Parklane Hosiery Co. v. Shore
439 U.S. 322 (1979)
I. Issue
Whether a party who has had issues of fact adjudicated adversely to it in an equitable action may be collaterally estopped from relitigating the same issues before a jury in a subsequent legal action brought against it by a new party.
II. Fact
The respondent brought this stockholder's class action against the petitioners in a Federal District Court. The complaint alleged that the petitioners, Parklane Hosiery Co., et al. had issued a materially false and misleading proxy statement in connection with a merger. Before this action came to trial, the SEC filed suit against the same Ds in the Federal District Court, alleging that the proxy statement that had been issued by Parklane was materially false and misleading in essentially the same respects as those that had been alleged in the respondent's complaint. The District Court found that the proxy statement was materially false and misleading in the respects alleged. The court of Appeals for the Second Circuit affirmed this judgment.
The respondent in the present case then moved for partial summary judgment against the petitioners, asserting that the petitioners were collaterally estopped from litigating the issues that had been resolved against them in the action brought by the SEC.
III. Reasoning
In cases where a P could easily have joined in the earlier action or where the application of offensive estoppel would be unfair to a D, trial judge should not allow the use of offensive collateral estoppel. In the present case, the application of offensive collateral estoppel will not reward a private P who could have joined in the previous action, since the respondent probably could not have joined in the injunctive action brought by the SEC. Also, there is no unfairness to the petitioners in applying offensive collateral estoppel in this case. None of the considerations that would justify a refusal to allow the use of offensive collateral estoppel is present in this case.
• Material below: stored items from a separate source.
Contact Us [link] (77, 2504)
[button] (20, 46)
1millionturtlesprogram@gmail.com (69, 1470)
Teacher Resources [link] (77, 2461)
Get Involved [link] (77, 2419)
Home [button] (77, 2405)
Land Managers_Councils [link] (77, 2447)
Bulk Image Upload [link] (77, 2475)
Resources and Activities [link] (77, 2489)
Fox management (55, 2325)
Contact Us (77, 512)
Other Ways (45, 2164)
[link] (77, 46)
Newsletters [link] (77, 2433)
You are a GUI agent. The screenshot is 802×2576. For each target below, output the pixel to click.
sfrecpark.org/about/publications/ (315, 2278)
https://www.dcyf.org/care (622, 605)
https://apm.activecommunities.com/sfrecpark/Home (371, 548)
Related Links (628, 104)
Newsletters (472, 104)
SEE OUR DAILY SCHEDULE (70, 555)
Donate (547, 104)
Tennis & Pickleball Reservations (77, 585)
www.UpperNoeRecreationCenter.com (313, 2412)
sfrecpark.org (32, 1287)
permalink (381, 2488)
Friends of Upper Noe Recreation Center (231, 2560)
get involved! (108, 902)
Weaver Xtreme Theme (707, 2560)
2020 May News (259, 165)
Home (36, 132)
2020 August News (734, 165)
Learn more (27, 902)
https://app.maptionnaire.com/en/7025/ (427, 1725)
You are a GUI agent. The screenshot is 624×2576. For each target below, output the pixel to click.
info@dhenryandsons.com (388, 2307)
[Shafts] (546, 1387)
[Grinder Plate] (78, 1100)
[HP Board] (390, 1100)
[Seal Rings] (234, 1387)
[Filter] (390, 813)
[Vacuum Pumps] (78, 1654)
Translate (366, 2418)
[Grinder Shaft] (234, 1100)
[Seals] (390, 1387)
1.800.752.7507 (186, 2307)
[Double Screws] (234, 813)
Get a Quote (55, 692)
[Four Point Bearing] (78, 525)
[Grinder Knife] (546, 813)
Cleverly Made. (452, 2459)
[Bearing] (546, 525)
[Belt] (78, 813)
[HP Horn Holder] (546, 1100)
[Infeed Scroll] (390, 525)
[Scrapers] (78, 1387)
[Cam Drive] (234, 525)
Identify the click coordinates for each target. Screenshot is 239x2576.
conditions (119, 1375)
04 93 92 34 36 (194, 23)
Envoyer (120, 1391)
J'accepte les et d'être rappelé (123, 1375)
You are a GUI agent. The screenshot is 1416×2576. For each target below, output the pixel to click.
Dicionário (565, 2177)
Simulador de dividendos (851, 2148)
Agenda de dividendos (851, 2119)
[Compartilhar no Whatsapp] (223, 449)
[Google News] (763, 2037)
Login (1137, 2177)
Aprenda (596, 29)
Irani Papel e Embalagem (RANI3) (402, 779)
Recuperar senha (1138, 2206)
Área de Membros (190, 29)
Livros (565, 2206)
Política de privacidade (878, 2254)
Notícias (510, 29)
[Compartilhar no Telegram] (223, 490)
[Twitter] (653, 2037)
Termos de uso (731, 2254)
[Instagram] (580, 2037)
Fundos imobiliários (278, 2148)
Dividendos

Furthermore, if the law of collateral estoppel forecloses the petitioners from relitigating the factual issues determined against them in the SEC action, nothing in the Seventh Amendment dictates a different result The Seventh Amendment is not a bar to successful assertion of issue preclusion.
IV. Holding
A party who has had issues of fact adjudicated adversely to it in an equitable action my be collaterally estopped from relitigating the same issues before a jury in a subsequent legal action brought against it by a new party.